|Robb's Rambling Reviews||
Cece Bell’s, El Deafo, is part memoir, part graphic novel, and completely wonderful. Bell uses the graphic novel to explain the events leading up to the loss of her hearing and how this impacted her formative years. By ingeniously using a graphic novel format, Bell is able to develop her characters and bring them to a much wider audience than if she had used a traditional prose format. The result is fantastic. Her characters nearly jump off the page, and the comic interactions between characters creates another dimension to their personalities, something we would miss out on if it were not a graphic novel. We find her humorous characters humorous, annoying characters annoying, and all the while rooting for our hearing impaired heroine, El Deafo! Her use of the superhero serves not only as a comic aside, but shows readers another side of our protagonist, one who is outgoing, fearless, and self-assured; all of which she is not, but wishes she were.
The graphic aspect of the novel also helps Bell extend her plot by making it simple to follow and easily accessible to readers. Readers realize quickly that scenes of hospital beds, doctors’ visits, and hearing tests are leading up to something unfortunate. Bulging eyes, hearts falling from the sky, and thought bubbles full of mushy love stuff can mean only one thing after Cece meets her new neighbor, Mike. As she describes the difficulty in lip reading the television, we are treated to pictures of a small town sheriff and his inept deputy, a singing group comprised of a widowed mother and her five children, and a depression era family living in the mountains of West Virginia. These all help readers understand the setting and plot of the work without having to go into depth concerning more trivial matters.
I also learned a few things about hearing impaired folks that I would not have otherwise known. Cece is quick to explain, however, that this is her story, and of course not all hearing impaired people are the same, just as not all non-hearing impaired people are the same. I found an unexpected insight into her life as I learned that her hearing aids do not make sound clearer, they merely amplify sound. So of course if a noise is garbled, a hearing aid just makes the garbled noise louder! What a nuisance! Although I know many people tend to be overly helpful to others who are differently-abled, I was surprised to find Cece rejected assistance as a youngster not because she didn’t need it or want it, but because she didn’t want others to know she was different. Hearing aid? No thank you! Sign language? Nope! Specialized classes? Forget it! Glasses? Well, maybe…lots of people have glasses.

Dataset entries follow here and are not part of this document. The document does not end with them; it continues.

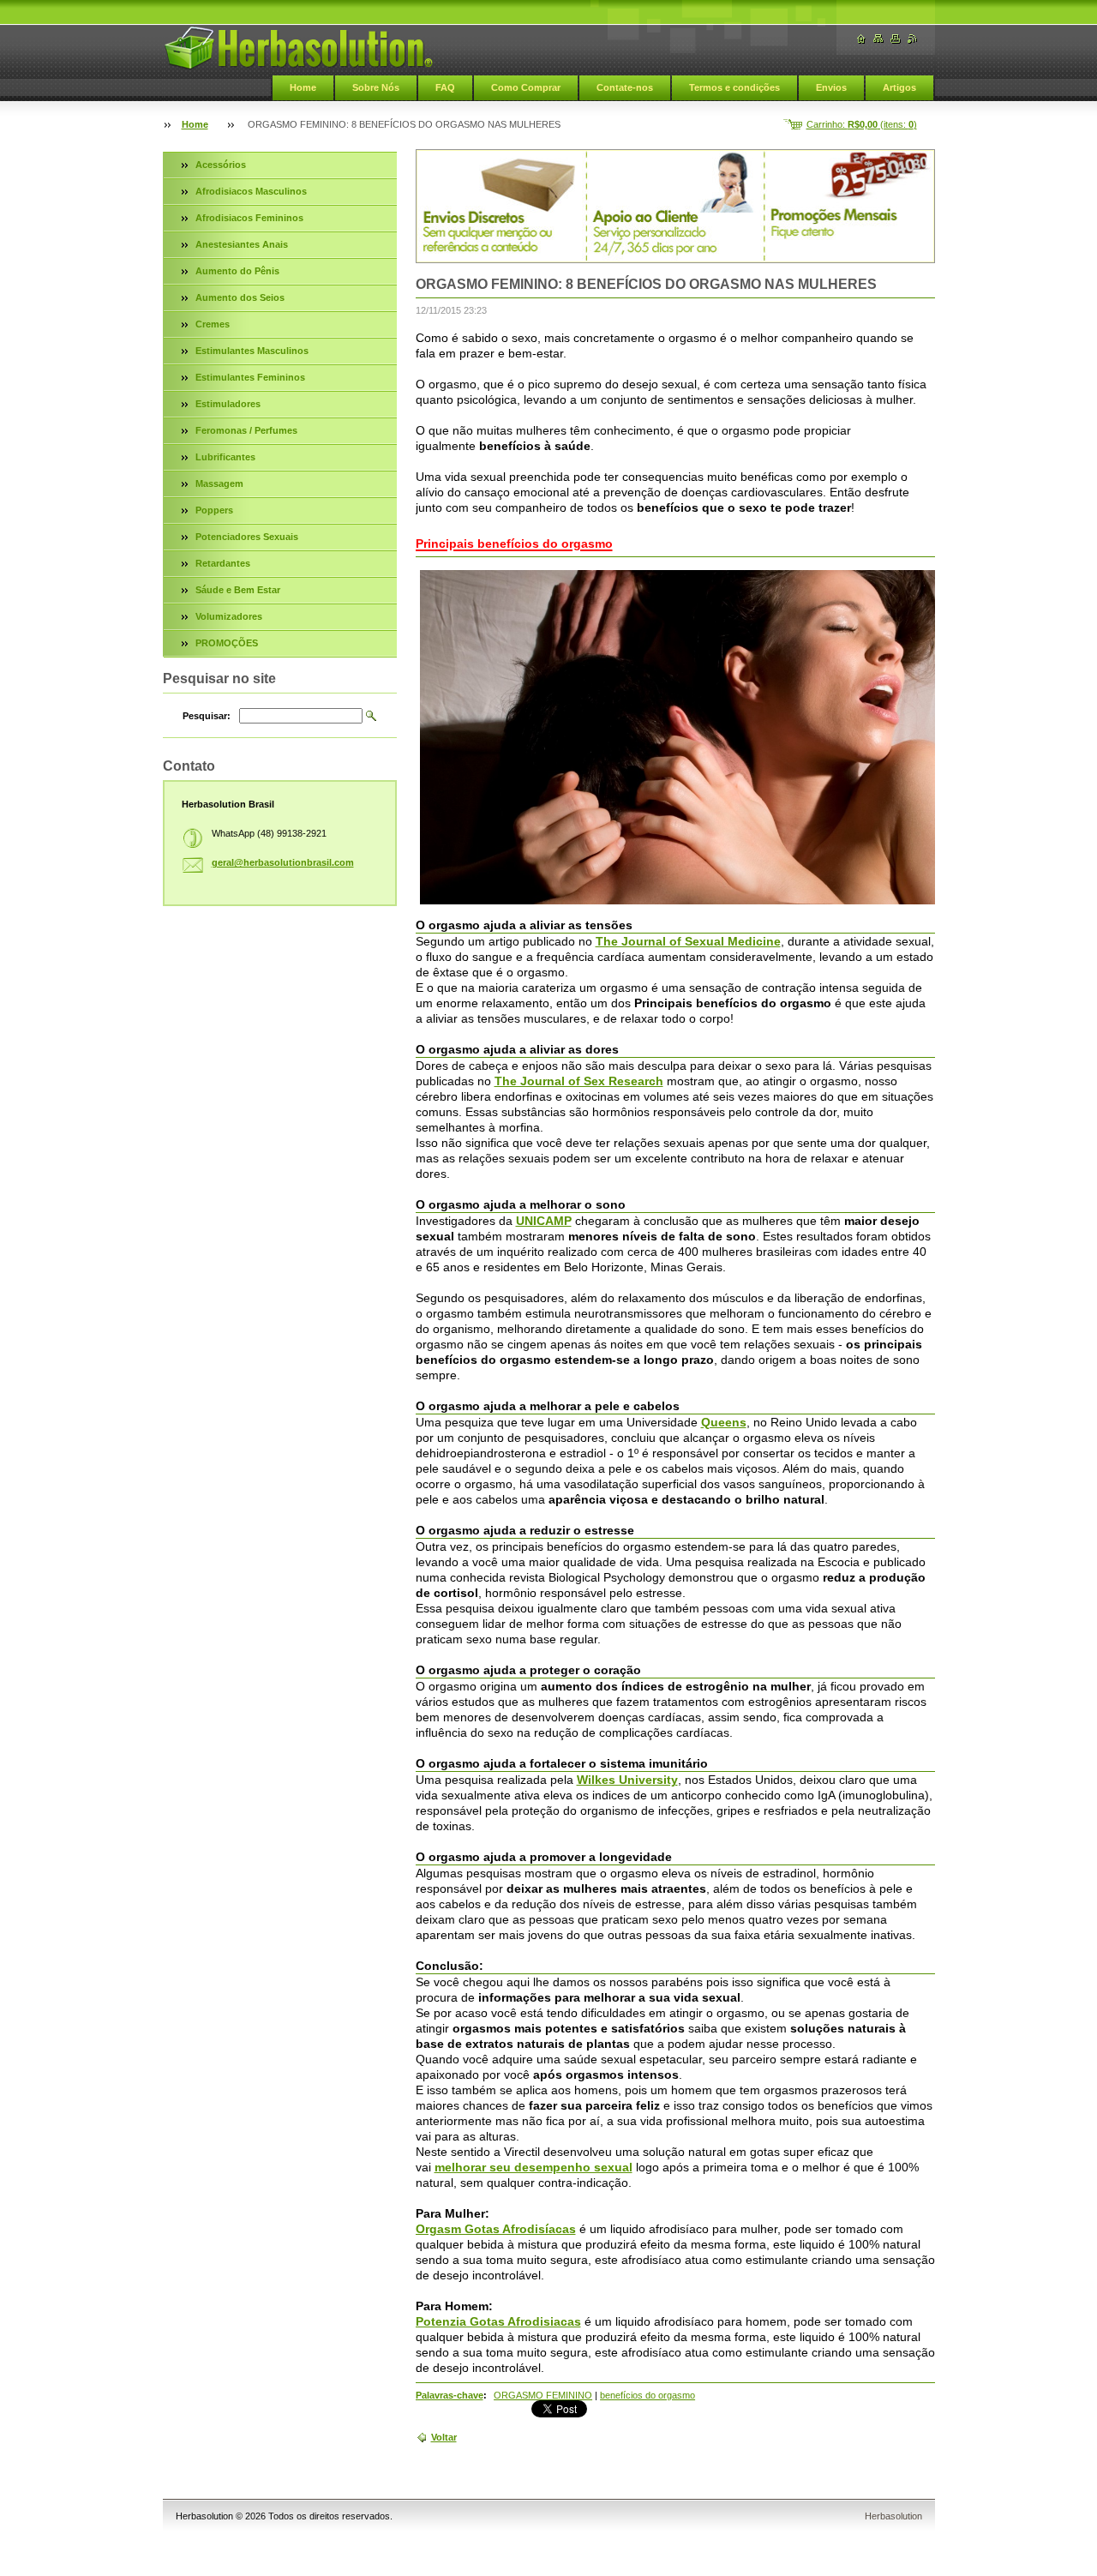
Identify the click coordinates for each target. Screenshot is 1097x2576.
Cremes (212, 324)
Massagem (219, 483)
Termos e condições (734, 87)
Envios (831, 87)
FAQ (445, 87)
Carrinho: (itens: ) (861, 124)
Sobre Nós (375, 87)
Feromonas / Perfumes (246, 430)
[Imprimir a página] (895, 39)
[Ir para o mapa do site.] (878, 39)
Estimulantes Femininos (250, 377)
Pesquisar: (207, 716)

One of the funnier scenes in the novel deals with Cece’s microphone and hearing aids. Unfortunately, the first thing I thought was, “Been there, done that!” Throughout my years of teaching, many of my hearing impaired students have come equipped with a microphone for me to wear around my neck while I teach. This microphone is directly linked to their personal hearing aid or aids. Many years ago, while wearing my microphone (and clearly with my mind on something else) I excused myself and dashed for the restroom. When I returned everything seemed normal, with the exception of Vanessa, who was laughing so hard she was crying. When I asked her what was making her laugh so hard, she laughed harder and said “At least you wash your hands after you’re done!” I have NEVER forgotten to turn a microphone off again! I also enjoyed El Deafo for the outstanding way in which Bell teaches readers about what being hearing impaired is, and is not. By using humor and well thought out graphics, and by not being overly preachy, readers are given insights into a world unknown to many of them. I laughed, learned, and most of all, now have a greater understanding of what it means, and how it feels, to be a hearing-impaired citizen. Thank you Cece! You truly are a Superhero in my book!
Bell has chosen the perfect media by which to write her memoir. Prose? Most readers wouldn’t pick up on the subtleties of her story. Poetry? Much of her humor would be lost. Graphic Novel? You bet! Using the graphic approach allows Bell to easily develop her characters and seamlessly extend her plot and subplots. Her delightfully playful attitude and self-modesty allow readers many unexpected insights, allowing us to inadvertently learn things we normally would not. I thoroughly enjoyed my time with Bell: Bell as a shy young child, Bell as a Superhero, and Bell as a teacher. Look! It’s a bird! It’s a plane! It’s El Deafo! Thank you Cece. You rock!
Citation: Bell, C. (2014). El Deafo. New York, NY: Abrams Books.